** Start of PAGE TEXT **
[ilds] [RG 2003 Justine 2]

James Gifford odos.fanourios at gmail.com
Fri Apr 6 13:00:41 PDT 2007


------ Forwarded Message
From: Bruce Redwine
Date: Sun, 22 Jun 2003 00:47:06 -0400
To: <DURRELL at NEWS.CC.UCF.EDU>
Subject: [ILDS] ILDS:  Discussion Group--AQ2.  Redwine.



Re plane trees.   I don't want to bog down this discussion on some imagery
in the incipit, but only wish to make the small point that Durrell, whether
intentionally or not, has the ability to evoke a world and then to take it
away, make it disappear, or show its unsubstantial basis in memory and
language.   I thank Isabelle Keller for her vivid explanation of "plane
tree," which I have not had the pleasure of seeing in the flesh, as it were.
She's surely right in making sense of it and showing its wider implications.
** End of PAGE TEXT **
** Start of COLLECTED DATA **
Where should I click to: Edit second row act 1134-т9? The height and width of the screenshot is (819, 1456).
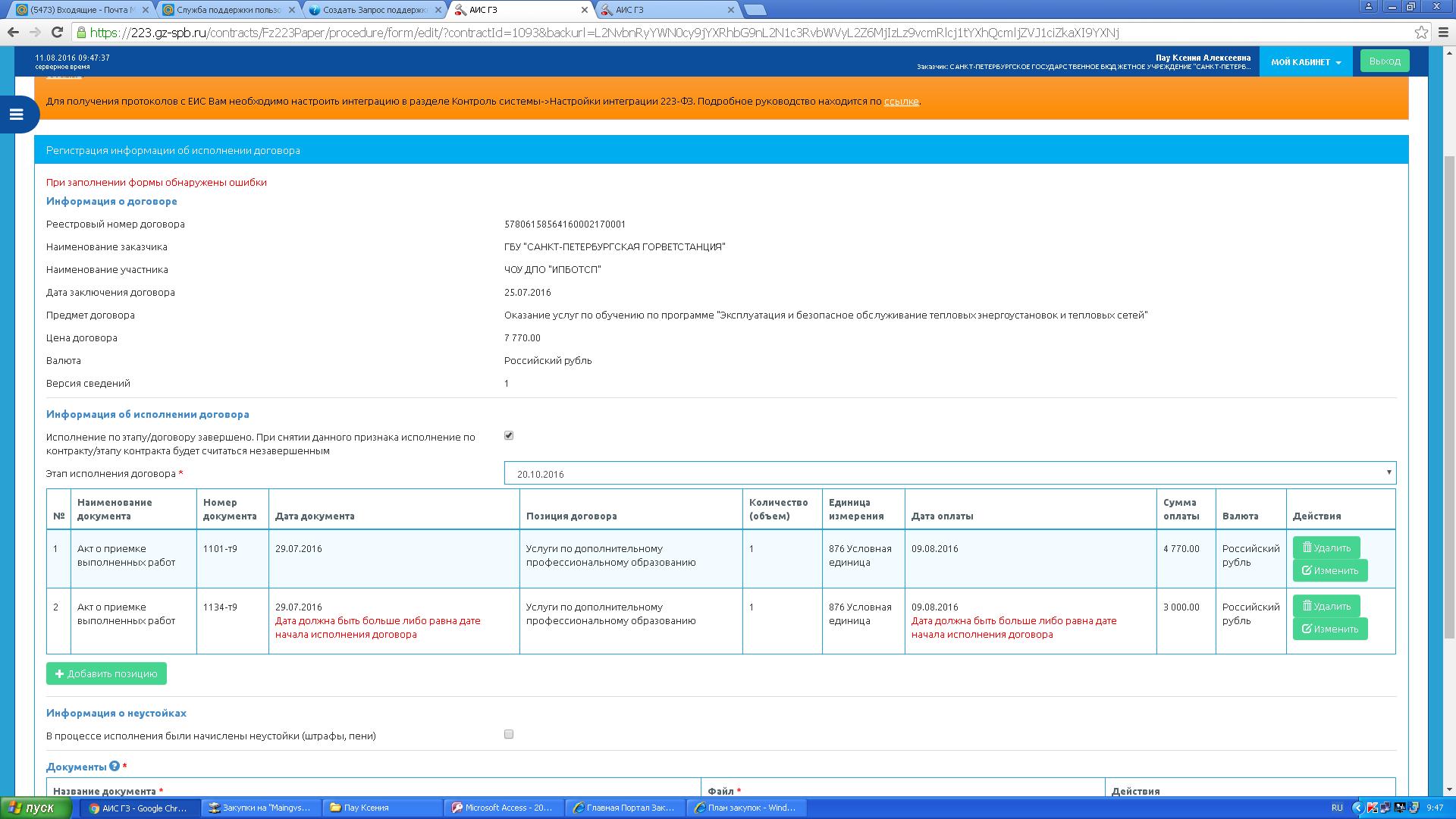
** End of COLLECTED DATA **
WHAT IS REQUIRED:
Reproduce verbatim the passage of the plane-tree message that runs from "------ Forwarded Message" up to and including "as it were.".

RESPONSE:
------ Forwarded Message
From: Bruce Redwine
Date: Sun, 22 Jun 2003 00:47:06 -0400
To: <DURRELL at NEWS.CC.UCF.EDU>
Subject: [ILDS] ILDS:  Discussion Group--AQ2.  Redwine.



Re plane trees.   I don't want to bog down this discussion on some imagery
in the incipit, but only wish to make the small point that Durrell, whether
intentionally or not, has the ability to evoke a world and then to take it
away, make it disappear, or show its unsubstantial basis in memory and
language.   I thank Isabelle Keller for her vivid explanation of "plane
tree," which I have not had the pleasure of seeing in the flesh, as it were.